Selbst dann, wenn es eine Vielzahl von Beweisen für Fehlerhaftigkeit des Modells gibt. Und sogar dann, wenn uns bewusst ist, dass das Modell fehlerhaft ist, können wir uns nur unter großen Anstrengungen davon lösen. Wenn aber kein vollständiger Gegenentwurf existiert, sondern Zweifel und Unsicherheit, dann wird der Verlust der Sicherheit „im falschen Modell“ viel schwerer wiegen als der mögliche Gewinn einer neuen, eventuell vollständigeren Weltsicht. In diesem Fall wird es doppelt schwer, den Menschen von seinen Vorstellungen abzubringen.

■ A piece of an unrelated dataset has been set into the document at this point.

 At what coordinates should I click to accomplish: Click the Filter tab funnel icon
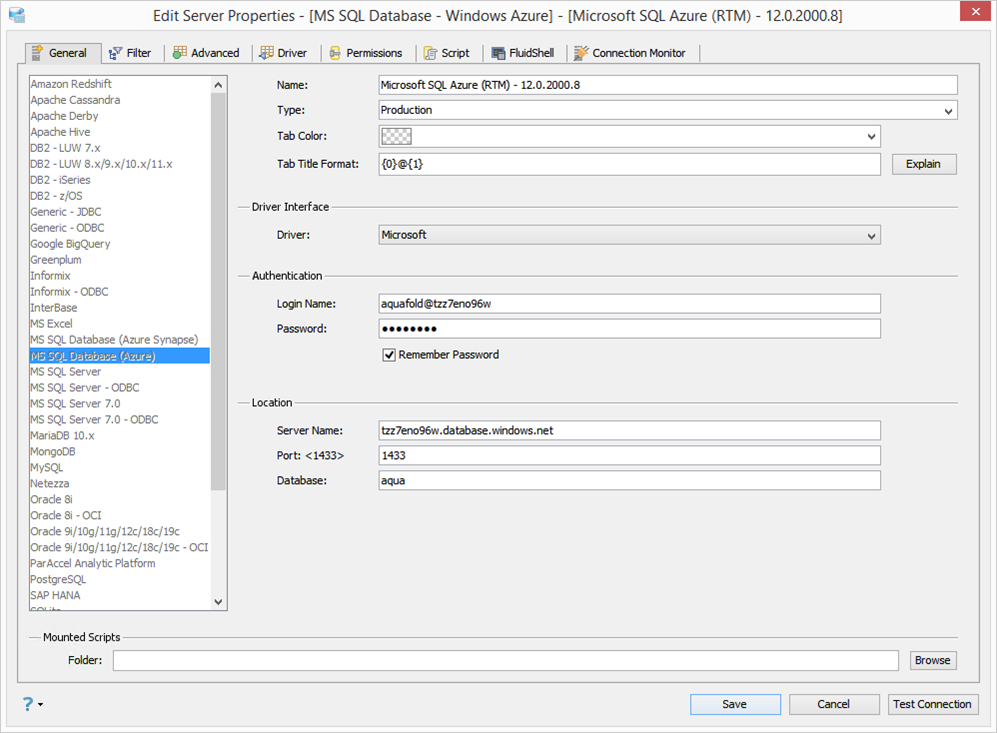[x=116, y=53]
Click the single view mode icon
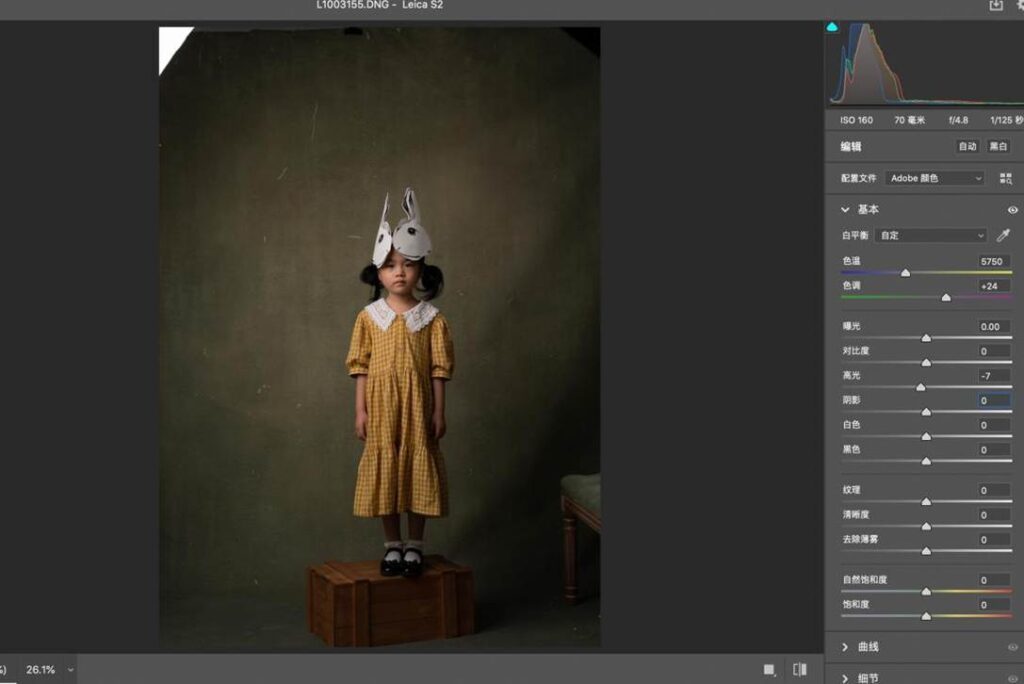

Psychotherapeuten werden das wohl leidvoll bestätigen … 😉

Wenn es dann noch viele Menschen sind, die derselben Vorstellung anhängen und einander ihrer bestätigen – na ja, Ihr könnt es Euch denken.

Wer jetzt aber glaubt, ihn/sie beträfe das nicht bzw., dass Wissen, Alter oder Erfahrung davor schützte:

Es läuft bei uns allen so. Es sind nicht einzelne, wenige, dumme oder einfältige Individuen, sondern tatsächlich ist es jeder Einzelne von uns. Auch Du.

Und leider sind es gerade die besonders eifrigen, die sich intensiv mit einer „Wahrheit“ befassen, die sich am schlechtesten wieder von ihr lösen können.

Ich hoffe, Ihr konntet bis hierher folgen.

Und ich hoffe, Ihr konntet nachvollziehen, wieso eine „Wahrheit“ selbst dann nicht die Wahrheit ist, wenn eine Vielzahl von Menschen daran glaubt oder sie „dem gesunden Menschenverstand nach“ wahr sein muss.

Ganz besonders hoffe ich, dass ihr erkennt, dass die Abwägung, was Gewinn und Verlust sind, nicht „dem Gefühl nach“ getroffen werden darf, weil das Gefühl uns immer betrügt und sogar gegen uns eingesetzt werden kann.